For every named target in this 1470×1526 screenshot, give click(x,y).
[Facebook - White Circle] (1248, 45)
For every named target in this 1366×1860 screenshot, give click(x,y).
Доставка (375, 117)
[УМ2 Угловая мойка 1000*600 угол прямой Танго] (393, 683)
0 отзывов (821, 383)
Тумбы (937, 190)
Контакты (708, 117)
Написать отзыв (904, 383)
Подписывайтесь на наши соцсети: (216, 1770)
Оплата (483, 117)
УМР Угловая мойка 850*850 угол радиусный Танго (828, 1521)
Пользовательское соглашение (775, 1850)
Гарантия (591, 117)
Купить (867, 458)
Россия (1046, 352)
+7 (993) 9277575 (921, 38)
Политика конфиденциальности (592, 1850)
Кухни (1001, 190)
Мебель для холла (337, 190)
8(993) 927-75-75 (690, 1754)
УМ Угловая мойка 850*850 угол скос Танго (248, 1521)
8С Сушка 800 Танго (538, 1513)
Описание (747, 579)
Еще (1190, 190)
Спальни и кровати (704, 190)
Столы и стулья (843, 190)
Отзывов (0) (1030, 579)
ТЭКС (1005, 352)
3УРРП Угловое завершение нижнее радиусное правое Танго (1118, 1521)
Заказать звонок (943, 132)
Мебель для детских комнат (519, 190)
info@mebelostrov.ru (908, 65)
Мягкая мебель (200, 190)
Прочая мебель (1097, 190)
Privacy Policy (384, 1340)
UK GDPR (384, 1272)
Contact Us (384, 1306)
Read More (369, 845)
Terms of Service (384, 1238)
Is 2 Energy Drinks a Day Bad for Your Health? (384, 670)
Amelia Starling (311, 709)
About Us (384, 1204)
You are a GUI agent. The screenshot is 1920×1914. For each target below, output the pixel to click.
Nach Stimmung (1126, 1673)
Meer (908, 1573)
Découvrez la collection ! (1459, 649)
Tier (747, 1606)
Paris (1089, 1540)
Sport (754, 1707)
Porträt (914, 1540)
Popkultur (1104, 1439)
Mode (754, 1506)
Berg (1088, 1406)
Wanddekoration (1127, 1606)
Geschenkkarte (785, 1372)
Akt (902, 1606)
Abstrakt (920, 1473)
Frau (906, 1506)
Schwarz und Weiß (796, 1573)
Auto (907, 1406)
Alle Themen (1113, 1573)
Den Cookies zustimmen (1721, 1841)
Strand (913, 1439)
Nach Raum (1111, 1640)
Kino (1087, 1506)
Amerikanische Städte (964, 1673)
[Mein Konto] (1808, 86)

• **Activity**:
All the lines above must be output exactly, with none omitted.

• **Solution below**:
For every named target in this 1470×1526 screenshot, give click(x,y).
[Facebook - White Circle] (1248, 45)
For every named target in this 1366×1860 screenshot, give click(x,y).
Доставка (375, 117)
[УМ2 Угловая мойка 1000*600 угол прямой Танго] (393, 683)
0 отзывов (821, 383)
Тумбы (937, 190)
Контакты (708, 117)
Написать отзыв (904, 383)
Подписывайтесь на наши соцсети: (216, 1770)
Оплата (483, 117)
УМР Угловая мойка 850*850 угол радиусный Танго (828, 1521)
Пользовательское соглашение (775, 1850)
Гарантия (591, 117)
Купить (867, 458)
Россия (1046, 352)
+7 (993) 9277575 (921, 38)
Политика конфиденциальности (592, 1850)
Кухни (1001, 190)
Мебель для холла (337, 190)
8(993) 927-75-75 (690, 1754)
УМ Угловая мойка 850*850 угол скос Танго (248, 1521)
8С Сушка 800 Танго (538, 1513)
Описание (747, 579)
Еще (1190, 190)
Спальни и кровати (704, 190)
Столы и стулья (843, 190)
Отзывов (0) (1030, 579)
ТЭКС (1005, 352)
3УРРП Угловое завершение нижнее радиусное правое Танго (1118, 1521)
Заказать звонок (943, 132)
Мебель для детских комнат (519, 190)
info@mebelostrov.ru (908, 65)
Мягкая мебель (200, 190)
Прочая мебель (1097, 190)
Privacy Policy (384, 1340)
UK GDPR (384, 1272)
Contact Us (384, 1306)
Read More (369, 845)
Terms of Service (384, 1238)
Is 2 Energy Drinks a Day Bad for Your Health? (384, 670)
Amelia Starling (311, 709)
About Us (384, 1204)
You are a GUI agent. The screenshot is 1920×1914. For each target below, output the pixel to click.
Nach Stimmung (1126, 1673)
Meer (908, 1573)
Découvrez la collection ! (1459, 649)
Tier (747, 1606)
Paris (1089, 1540)
Sport (754, 1707)
Porträt (914, 1540)
Popkultur (1104, 1439)
Mode (754, 1506)
Berg (1088, 1406)
Wanddekoration (1127, 1606)
Geschenkkarte (785, 1372)
Akt (902, 1606)
Abstrakt (920, 1473)
Frau (906, 1506)
Schwarz und Weiß (796, 1573)
Auto (907, 1406)
Alle Themen (1113, 1573)
Den Cookies zustimmen (1721, 1841)
Strand (913, 1439)
Nach Raum (1111, 1640)
Kino (1087, 1506)
Amerikanische Städte (964, 1673)
[Mein Konto] (1808, 86)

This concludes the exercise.